United States District Court, D. Delaware

September 19, 2014

NEOLOGY, INC., Plaintiff,
v.
KAPSCH TRAFFICCOM IVHS, INC.; KAPSCH TRAFFICCOM IVHS HOLDING CORP.; KAPSCH TRAFFICCOM IVHS TECHNOLOGIES HOLDING CORP.; KAPSCH TRAFFICCOM U.S. CORP.; KAPSCH TRAFFICCOM HOLDING CORP.; and STAR SYSTEMS INTERNATIONAL, LTD., Defendants.

REPORT AND RECOMMENDATION

CHRISTOPHER J. BURKE, Magistrate Judge.

Presently pending in this patent infringement case are: (1) Defendants Kapsch Trafficcom IVHS, Inc., Kapsch Trafficcom IVHS Holding Corp., Kapsch Trafficcom IVHS Technologies Holding Corp., Kapsch Trafficcom U.S. Corp. and Kapsch Trafficcom Holding Corp.'s (collectively "Kapsch" or the "Kapsch Defendants") motion to dismiss Plaintiff Neology, Inc.'s ("Plaintiff' or "Neology") induced, contributory and willful infringement claims against them, pursuant to Federal Rule of Civil Procedure 12(b)(6); and (2) Defendant Star Systems International Ltd.'s ("SSI" and, collectively with Kapsch, "Defendants") motion to dismiss Plaintiffs induced, contributory and willful infringement claims against it, also filed pursuant to Rule 12(b)(6) (collectively with Kapsch's motion to dismiss, the "Motions"). (D.I. 16; D.I. 28) For the reasons set forth below, the Court recommends that Defendants' Motions be GRANTED without prejudice.

I. BACKGROUND

Plaintiff commenced this action on December 19, 2013, alleging direct, indirect and willful infringement claims against one Defendant, Confidex, Inc. ("Confidex"), concerning U.S. Patent Nos. 6, 229, 443, 6, 690, 264, 8, 237, 568, 8, 325, 044, 8, 587, 436 and 7, 119, 664 (collectively, the "Asserted Patents"). (D.I. 1) Before Confidex responded, Plaintiff filed the First Amended Complaint ("FAC") on February 27, 2014, adding Kapsch and SSI as Defendants. (D.I. 4) The FAC now accused all Defendants (that is, Confidex, Kapsch and SSI), respectively, of infringement of each of the six Asserted Patents. ( Id. )[1] In the FAC, Plaintiff alleges that the infringing products at issue (the "Accused Products") are Radio Frequency Identification ("RFID") transponders and/or readers, which "comprise at least the following products: (1) Confidex License Plate Tag product[;] (2) Confidex Windshield Label product[;] (3) SSI's Venus Windshield Decal (collectively, the Accused Transponder Products')[;] (4) Kapsch JANUS Multiprotocol Reader[;] and (5) SSI's Vela High Performance USB RFID Desktop Reader (collectively, the Accused Reader Products')." ( Id. at ¶ 19)

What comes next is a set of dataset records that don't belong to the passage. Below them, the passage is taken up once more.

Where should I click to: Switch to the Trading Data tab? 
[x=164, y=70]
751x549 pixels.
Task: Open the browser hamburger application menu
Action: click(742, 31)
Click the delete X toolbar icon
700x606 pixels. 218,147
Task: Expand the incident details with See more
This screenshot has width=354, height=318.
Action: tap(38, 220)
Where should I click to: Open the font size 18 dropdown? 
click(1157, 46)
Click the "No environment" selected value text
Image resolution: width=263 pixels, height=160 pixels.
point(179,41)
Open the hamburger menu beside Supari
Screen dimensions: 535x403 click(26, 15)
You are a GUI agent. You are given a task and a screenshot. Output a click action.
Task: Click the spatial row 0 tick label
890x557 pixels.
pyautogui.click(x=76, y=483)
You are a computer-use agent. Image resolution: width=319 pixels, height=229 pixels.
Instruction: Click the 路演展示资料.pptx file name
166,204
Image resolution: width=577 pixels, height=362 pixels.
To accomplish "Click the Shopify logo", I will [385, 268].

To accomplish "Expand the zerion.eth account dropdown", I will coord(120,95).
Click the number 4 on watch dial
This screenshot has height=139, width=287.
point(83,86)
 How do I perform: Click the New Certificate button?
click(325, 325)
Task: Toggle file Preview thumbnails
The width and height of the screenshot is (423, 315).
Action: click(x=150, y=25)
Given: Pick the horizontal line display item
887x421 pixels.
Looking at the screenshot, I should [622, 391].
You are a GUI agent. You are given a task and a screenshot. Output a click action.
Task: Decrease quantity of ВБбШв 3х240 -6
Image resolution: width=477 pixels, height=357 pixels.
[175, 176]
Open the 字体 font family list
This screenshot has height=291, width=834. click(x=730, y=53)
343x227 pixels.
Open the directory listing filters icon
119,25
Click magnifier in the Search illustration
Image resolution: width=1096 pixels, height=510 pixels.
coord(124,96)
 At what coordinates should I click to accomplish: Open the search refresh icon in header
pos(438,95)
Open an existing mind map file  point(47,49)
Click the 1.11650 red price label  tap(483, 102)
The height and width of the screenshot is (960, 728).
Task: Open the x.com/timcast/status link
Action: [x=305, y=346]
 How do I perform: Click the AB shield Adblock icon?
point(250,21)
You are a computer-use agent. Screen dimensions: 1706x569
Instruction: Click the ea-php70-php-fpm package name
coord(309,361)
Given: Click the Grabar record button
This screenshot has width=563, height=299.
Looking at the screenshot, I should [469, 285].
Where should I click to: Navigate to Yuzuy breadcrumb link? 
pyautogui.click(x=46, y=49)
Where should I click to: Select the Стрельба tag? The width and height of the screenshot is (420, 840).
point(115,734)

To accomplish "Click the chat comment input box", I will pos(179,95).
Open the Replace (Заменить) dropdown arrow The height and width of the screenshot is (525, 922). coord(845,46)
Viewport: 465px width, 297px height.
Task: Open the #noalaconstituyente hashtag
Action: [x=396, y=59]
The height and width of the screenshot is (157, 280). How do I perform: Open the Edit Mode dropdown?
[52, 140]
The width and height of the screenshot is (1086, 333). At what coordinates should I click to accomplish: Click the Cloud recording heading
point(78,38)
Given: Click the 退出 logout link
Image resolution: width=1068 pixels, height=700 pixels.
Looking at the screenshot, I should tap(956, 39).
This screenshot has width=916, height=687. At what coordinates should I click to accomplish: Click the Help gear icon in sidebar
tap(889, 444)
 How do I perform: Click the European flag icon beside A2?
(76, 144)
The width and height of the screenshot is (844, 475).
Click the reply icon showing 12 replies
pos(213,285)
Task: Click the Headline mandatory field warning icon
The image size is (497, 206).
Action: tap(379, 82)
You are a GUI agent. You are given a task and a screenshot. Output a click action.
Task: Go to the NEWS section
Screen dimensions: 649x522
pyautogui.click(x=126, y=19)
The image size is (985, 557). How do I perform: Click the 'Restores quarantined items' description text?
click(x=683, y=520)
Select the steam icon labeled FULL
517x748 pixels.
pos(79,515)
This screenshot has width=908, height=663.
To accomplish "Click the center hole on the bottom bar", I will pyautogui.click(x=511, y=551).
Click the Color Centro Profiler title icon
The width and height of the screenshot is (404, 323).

Kapsch filed its instant motion to dismiss, in lieu of an Answer, on April 21, 2014. (D.I. 16) On May 20, 2014, that motion was referred to the Court for resolution by Chief Judge Leonard P. Stark. (D.I. 24) On May 30, 2014, SSI filed its instant motion to dismiss, in lieu of an Answer, (D.I. 28); Chief Judge Stark referred that motion to the Court for resolution on June 27, 2014, (D.I. 34).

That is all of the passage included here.